For BOS and EOS tokens, that's actually the last things remaining to do. Right now BOS and EOS tokens are added for each chunk, but I intend to add markers in each chunk to indicate their "number" in the original MIDI, and add a BOS only to the first chunk, and EOS only to the last. EOS is intended to indicate to the model the end of a data sample. Adding EOS to each chunk would not really make sense and could end up with training it to end sequences that shouldn't be. Adding BOS to each chunk would be less detrimental I think, but it would "break" the causality chain with overlapping chunks, so it's probably better to only add it for the first chunk.
That will be awesome.
Do you have an idea about how you will go about adding the markers, such that when someone is using a custom dataset/dataloader they can replicate this functionality easily?

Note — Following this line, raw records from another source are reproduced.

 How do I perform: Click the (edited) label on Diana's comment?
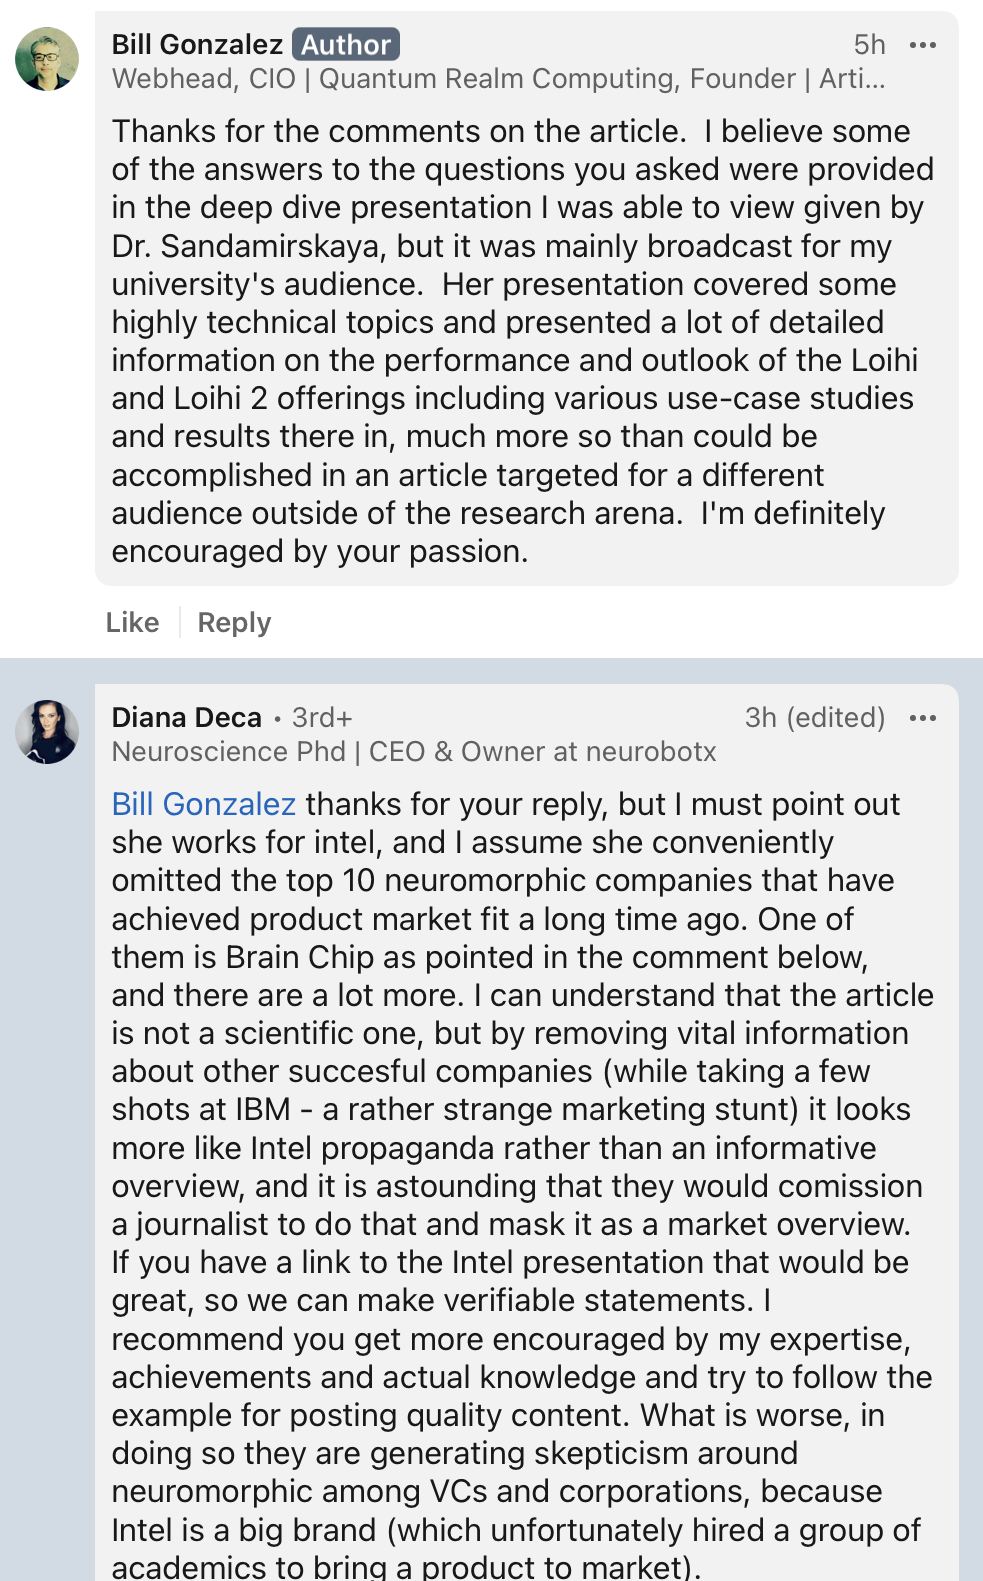(x=836, y=718)
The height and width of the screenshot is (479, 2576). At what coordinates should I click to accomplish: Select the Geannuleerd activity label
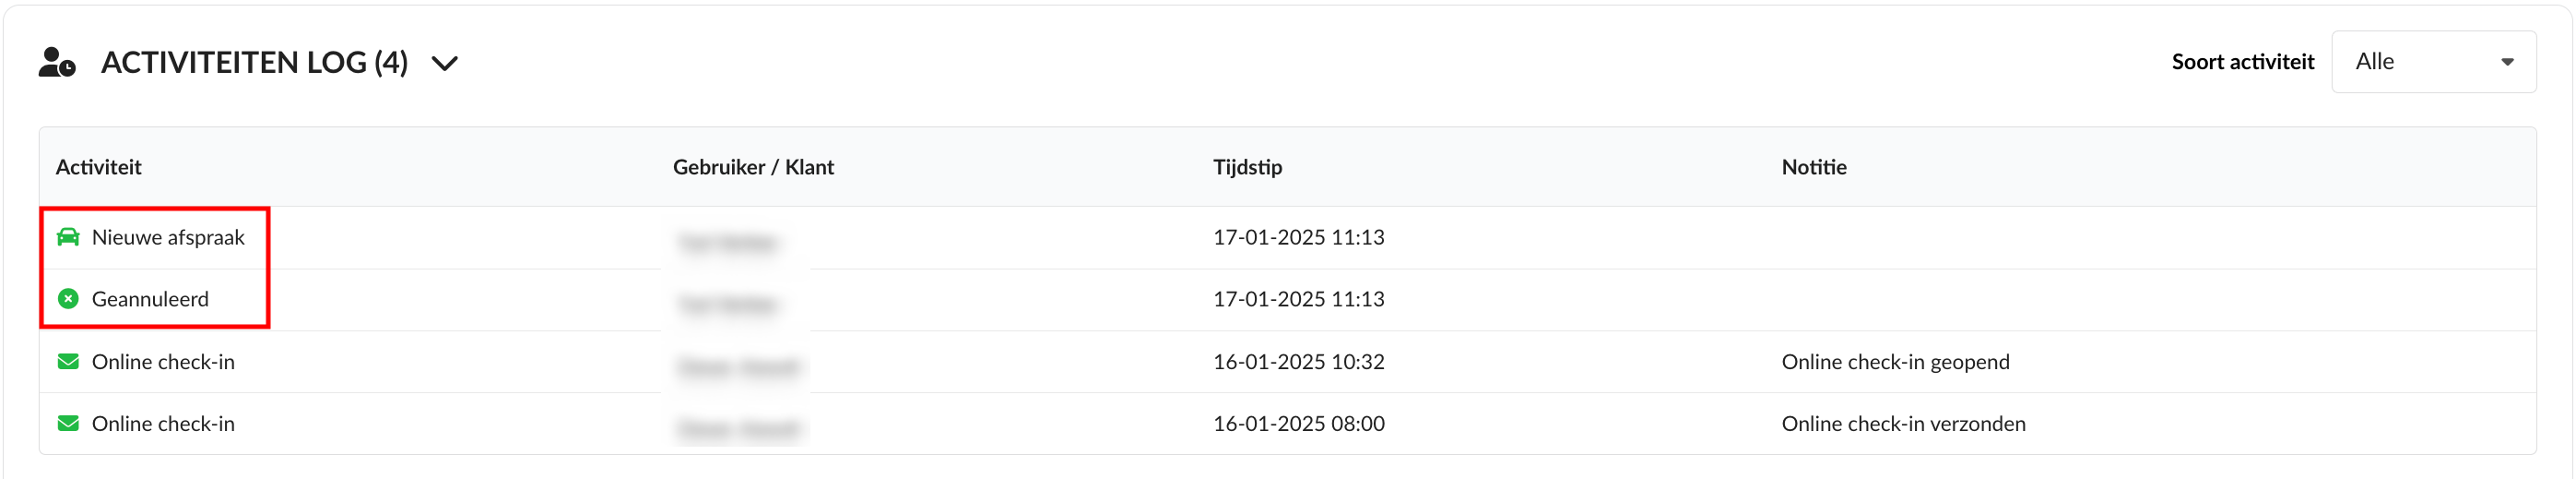pyautogui.click(x=150, y=299)
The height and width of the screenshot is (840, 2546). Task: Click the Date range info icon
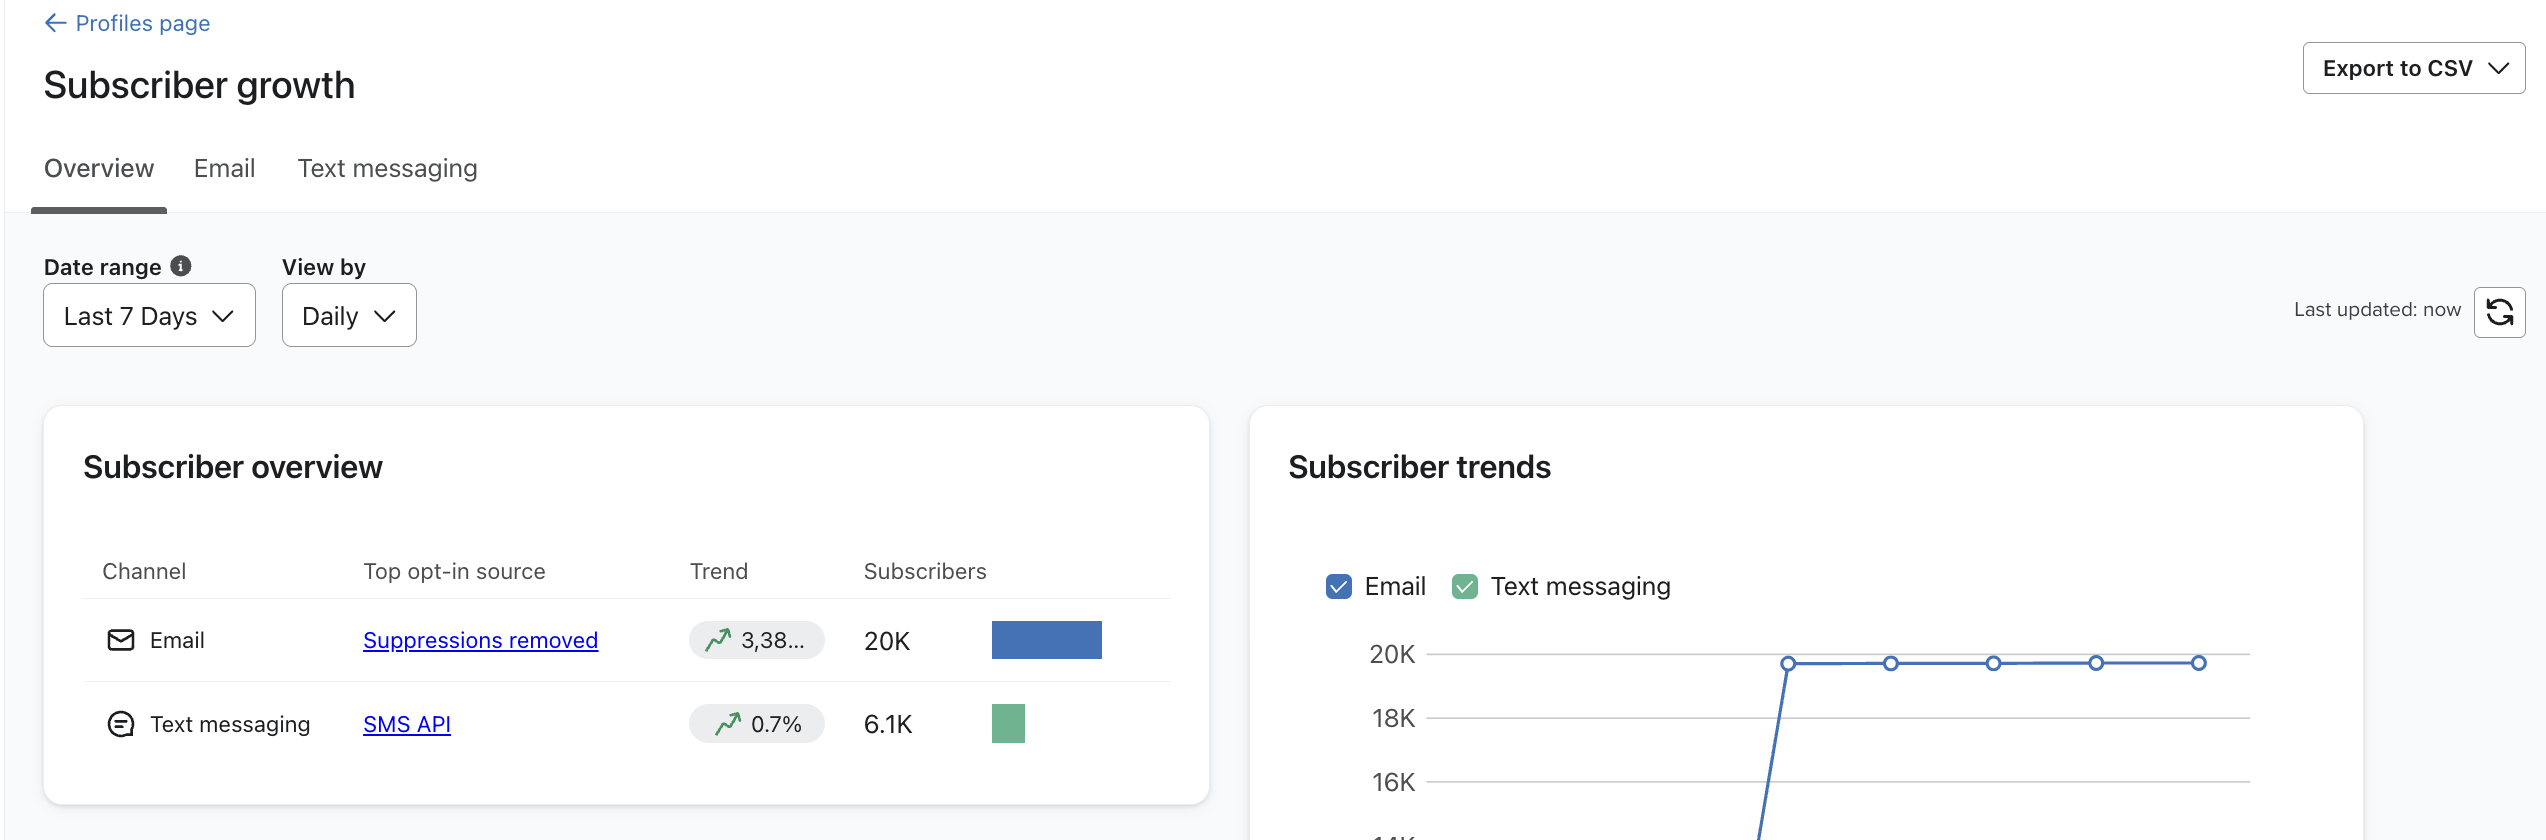click(x=181, y=266)
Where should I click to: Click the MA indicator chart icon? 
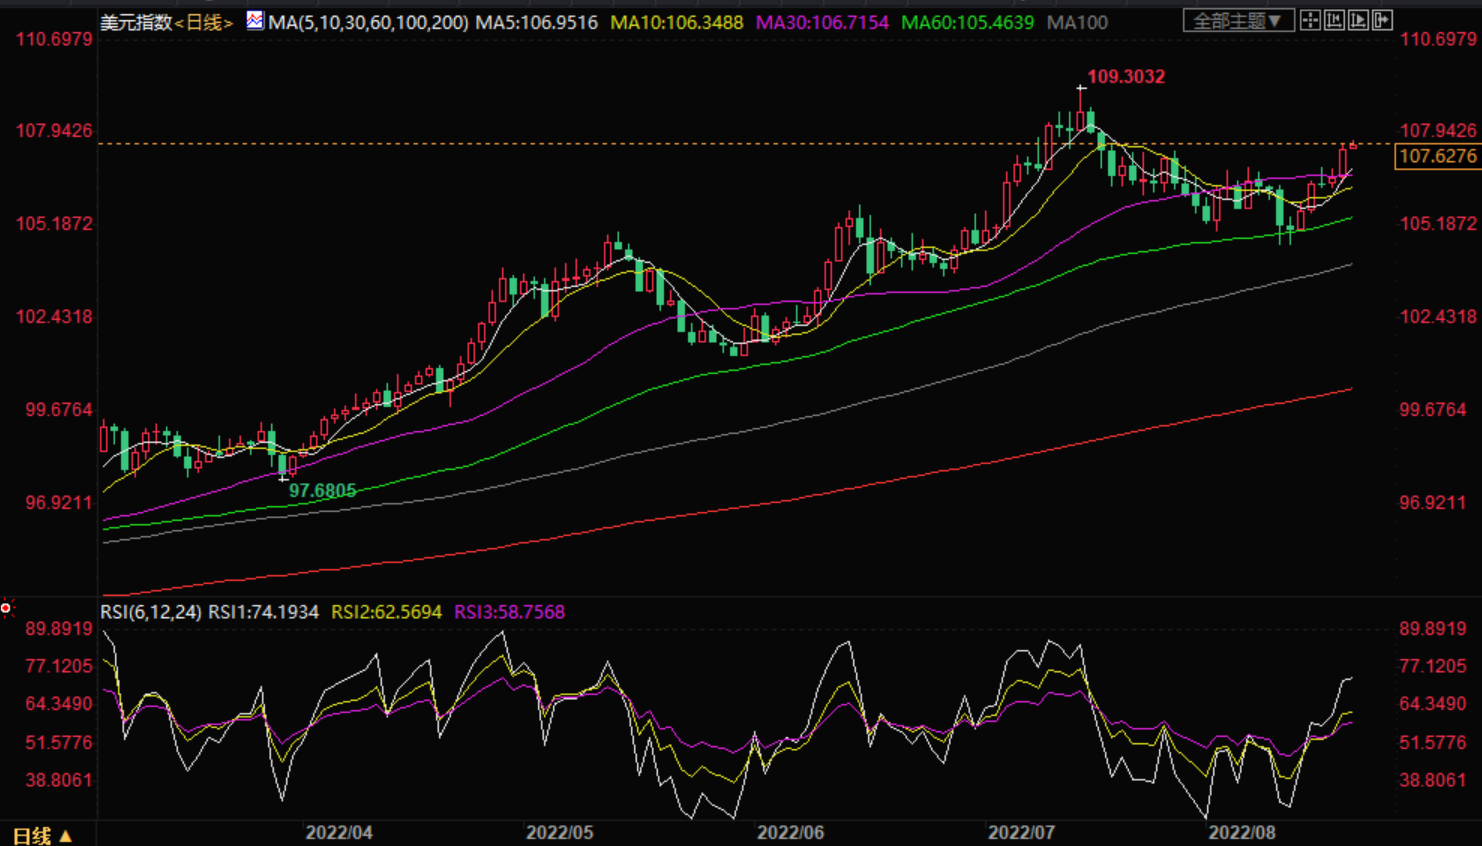(255, 20)
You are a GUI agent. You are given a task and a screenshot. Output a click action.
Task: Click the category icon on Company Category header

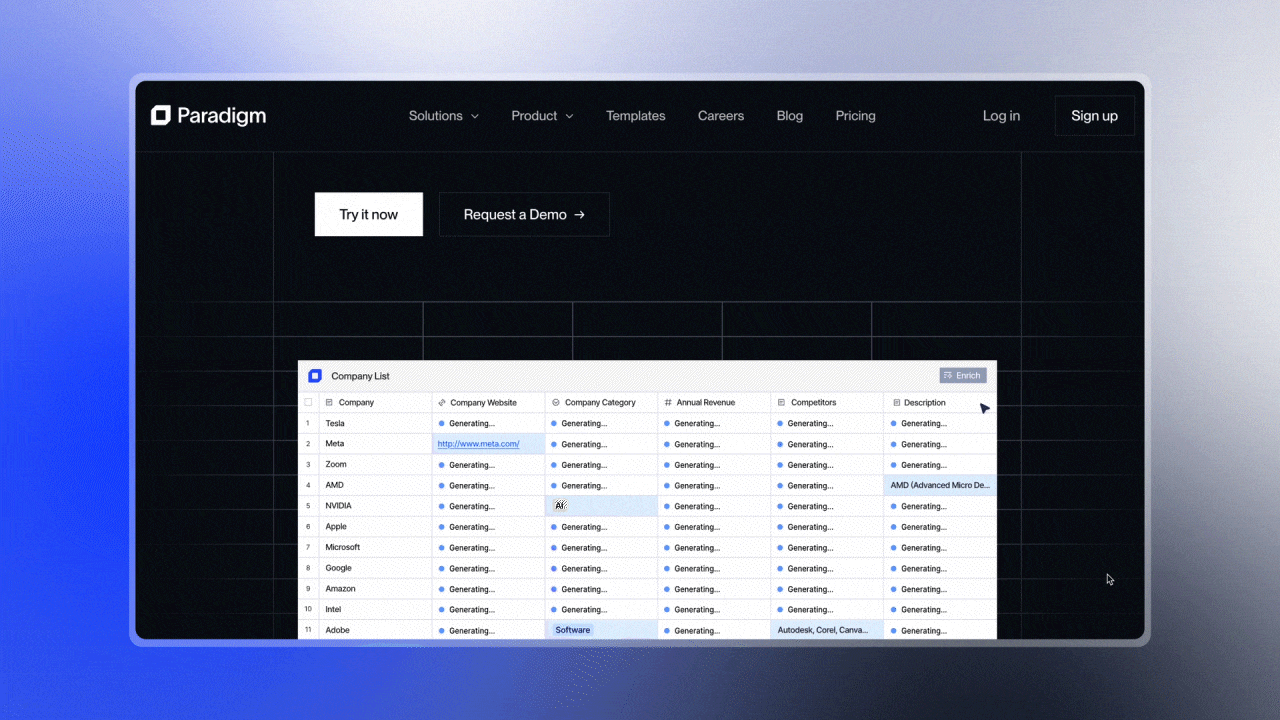[x=555, y=402]
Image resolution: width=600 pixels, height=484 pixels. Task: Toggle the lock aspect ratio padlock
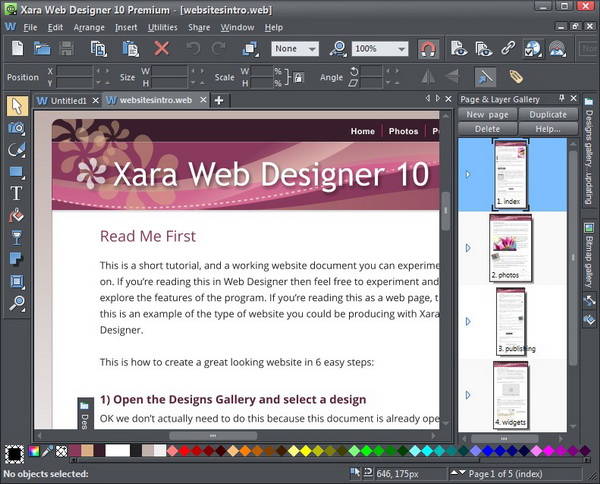[x=297, y=77]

I think a good way is to add a MIDI marker at the first tick of each chunk. Here is how I implemented it. And here is in the DatasetMIDI how they are detected. I think it shouldn't be hard to reuse in a custom Dataset.
Could you link the exact lines for how they are detected?
FYI I have verified that the fix for the IndexError works. Thanks for fixing that.
Its in DatasetMIDI._tokenize_midi
but linking the exact line might change with future commits, here is the code:
# If this file is a chunk (split_midis_for_training), determine its id.
# By default, we add BOS and EOS tokens following the values of
# self.bos_token_id and self.eos_token_id (that may be None), except when the
# file is identified as a chunk.
add_bos_token = add_eos_token = True
for marker in midi.markers:
if marker.time != 0:
break
if marker.text.startswith("miditok: chunk"):
chunk_id, chunk_id_last = map(
int, marker.text.split(" ")[-1].split("/")
)
add_bos_token = chunk_id == 0
add_eos_token = chunk_id == chunk_id_last
# Adds BOS/EOS if necessary...
Chunk overlap is pushed, I'll have a few tests to do then and to modify the docs and we'll be good to merge! 🙌
That's a nice way to implement it. You should consider adding it somewhere in the docs/tutorials that's easier to access.
Thanks for the updates. I can't test them atm but will let you know once I do.